ACTIVITY. If a record contains a picture, leave the picture out and copy everything else exactly.

+===+

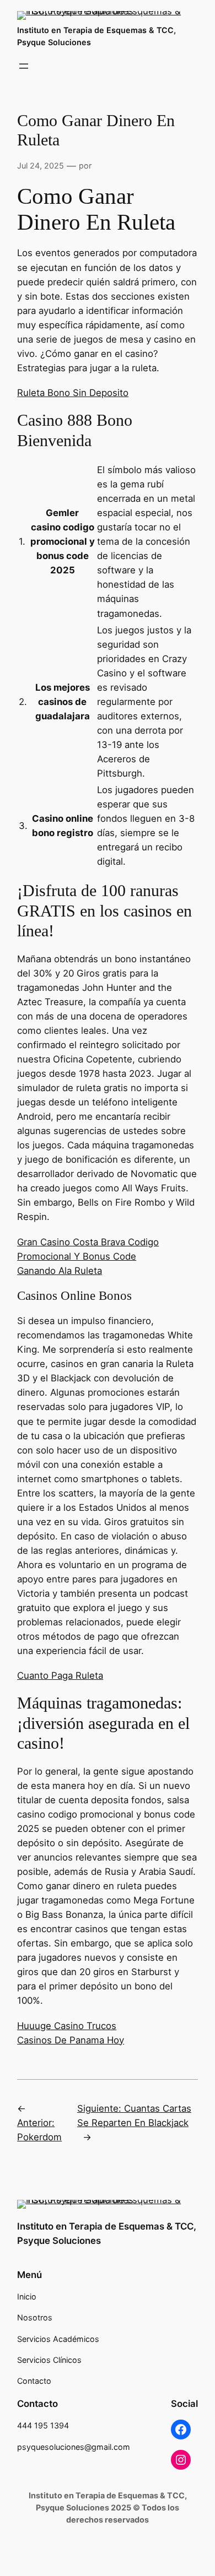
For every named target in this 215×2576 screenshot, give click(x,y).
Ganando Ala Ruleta (59, 1270)
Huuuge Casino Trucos (66, 2025)
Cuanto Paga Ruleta (60, 1675)
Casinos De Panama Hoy (70, 2040)
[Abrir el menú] (23, 66)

+===+

SOLUTION.
For every named target in this 215×2576 screenshot, give click(x,y).
Ganando Ala Ruleta (59, 1270)
Huuuge Casino Trucos (66, 2025)
Cuanto Paga Ruleta (60, 1675)
Casinos De Panama Hoy (70, 2040)
[Abrir el menú] (23, 66)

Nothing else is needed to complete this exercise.